Everywhere I look I encounter people wrestling with this choice. To be clear, it is not always front and center. The choice between the million ways and the way is often in the background, behind the presenting issues of relationships and careers, transitions and tragedies, and opportunities and failures.
I stumbled upon signs of the choice just a short time ago on a weekend trip for my brother’s fortieth birthday on a mini coach bus filled with a dozen men in midlife as we wound our way through the Kentucky hills from one bourbon distillery to another.
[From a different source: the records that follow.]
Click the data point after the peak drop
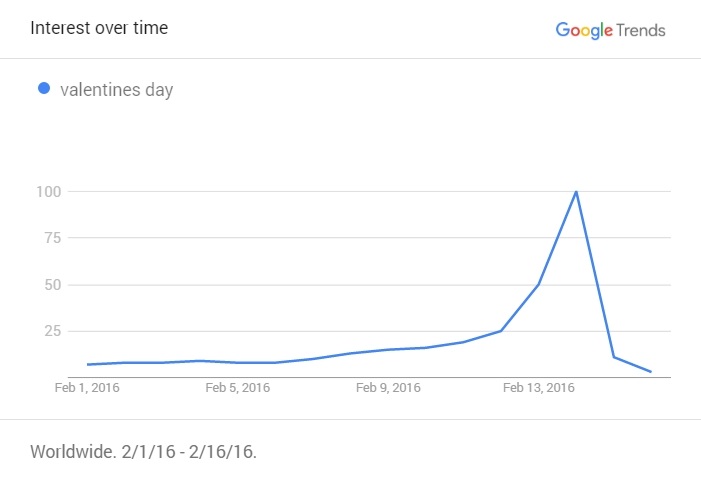The image size is (701, 478). click(614, 357)
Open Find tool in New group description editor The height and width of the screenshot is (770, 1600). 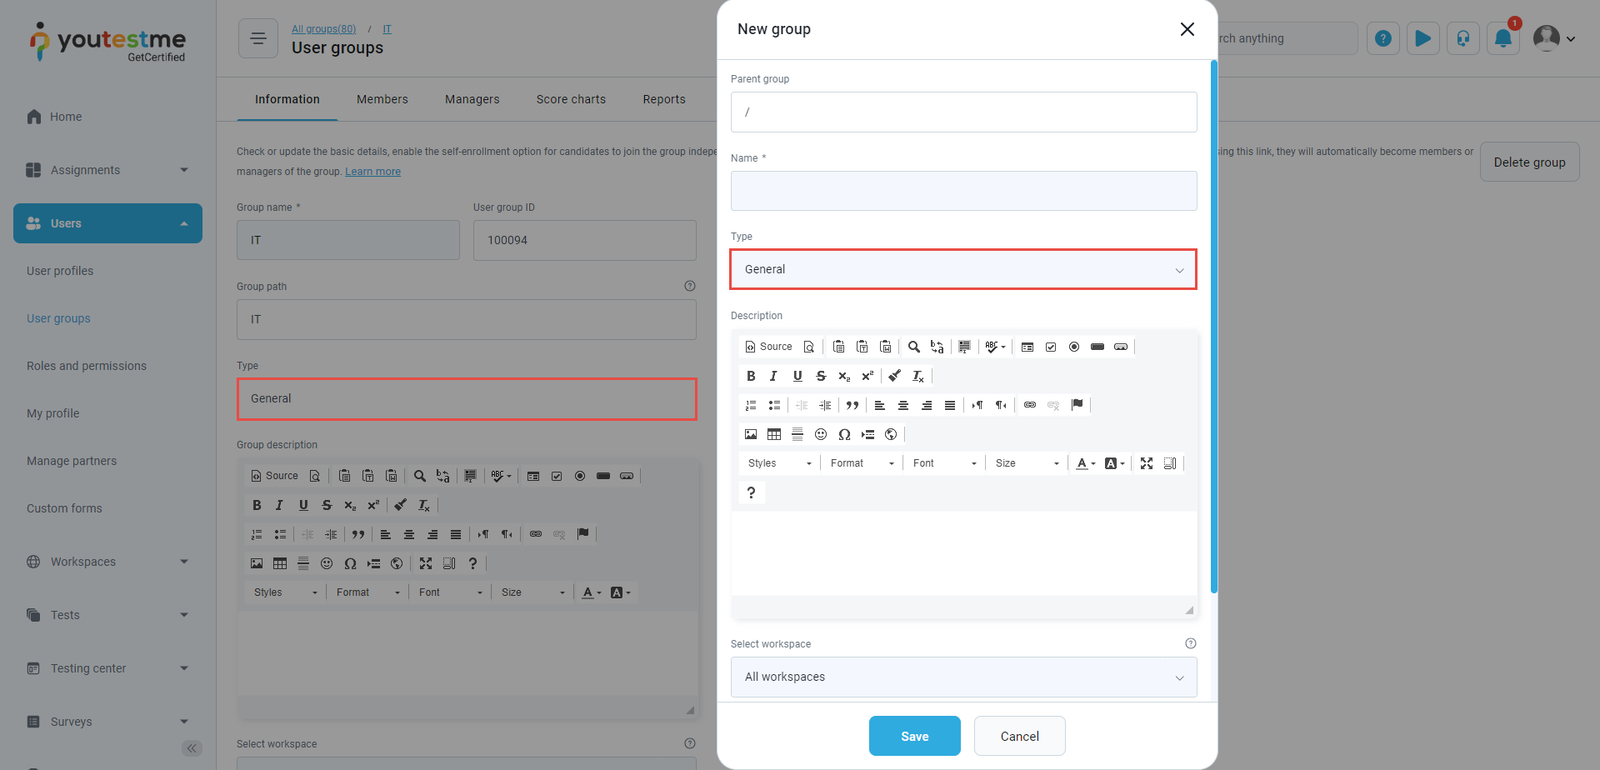pyautogui.click(x=914, y=347)
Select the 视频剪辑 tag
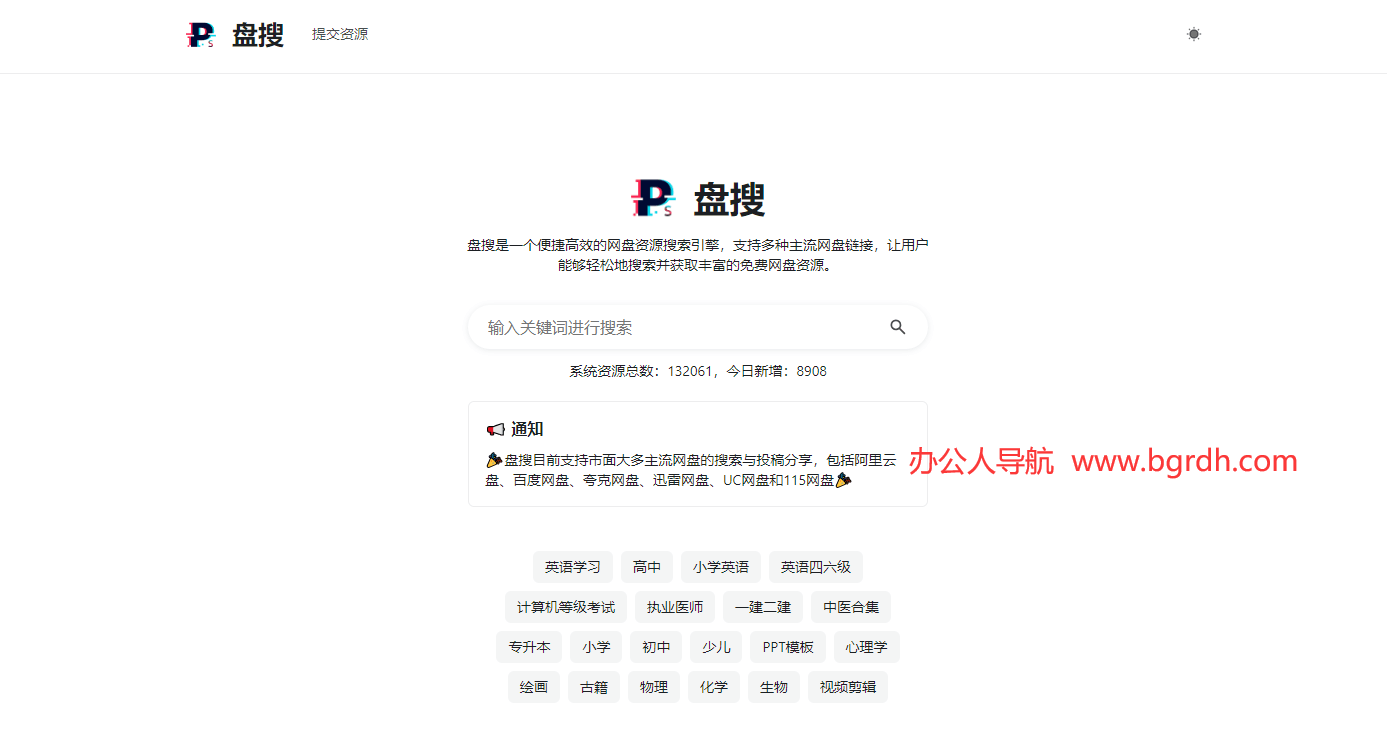Screen dimensions: 1387x742 tap(847, 687)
The choice was there as we toasted to my brother’s resilience, not just surviving the pandemic as a restaurant owner operator, but also finding new ways to thrive in his personal life. It was there too, as a successful but exhausted doctor entertained thoughts—and not for the first time—of what other line of work he could go into. And it showed up as a father of three discussed the challenges of caring for his aging parents through illness until death and the resulting implications for his business venture.
Beyond the Bourbon Trail bus, I’ve witnessed the choice in the friend growing in awareness of the emotional toll it takes on her to always be trying to make those around her happy, and the coaching client dealing with mounting anxiety who acknowledges he is over-consuming cannabis. And I see it all over the journey of the mother, fresh off a three-month sabbatical with her husband and daughter, who is now unable to go back to the corporate world that once defined her, as well as the neighbor who is equally terrified about retiring and not retiring because his identity is so wrapped up in the work he does.
Beneath the surface of all these varied experiences and circumstances is this choice between a life-diminishing path and a life-giving one. And just as the presenting realities are distinct for everyone, so are the identities, roles, and expectations we each need to contend with. My journey to get my heart back required that I shed my addiction to producing, perfecting, and performing, and beneath that, a distorted view of what it means to be a loyal helper. But what a person is attached to can take many shapes. Clinging to fear, security, or shame. Holding on to an insatiable need to be needed. Grasping for power and control. Retreating into passive cowardice. Hiding behind anger. Playing the provider, protector, or peacemaker. And a multitude of attachments that can drag people down the million ways to lesser lives.
You won’t always know what you need liberation from when you begin the journey. That’s fine. Whatever form it takes will eventually make itself known. All you need to do is choose to take the way home. And if that’s the choice you make, this book is here to help you.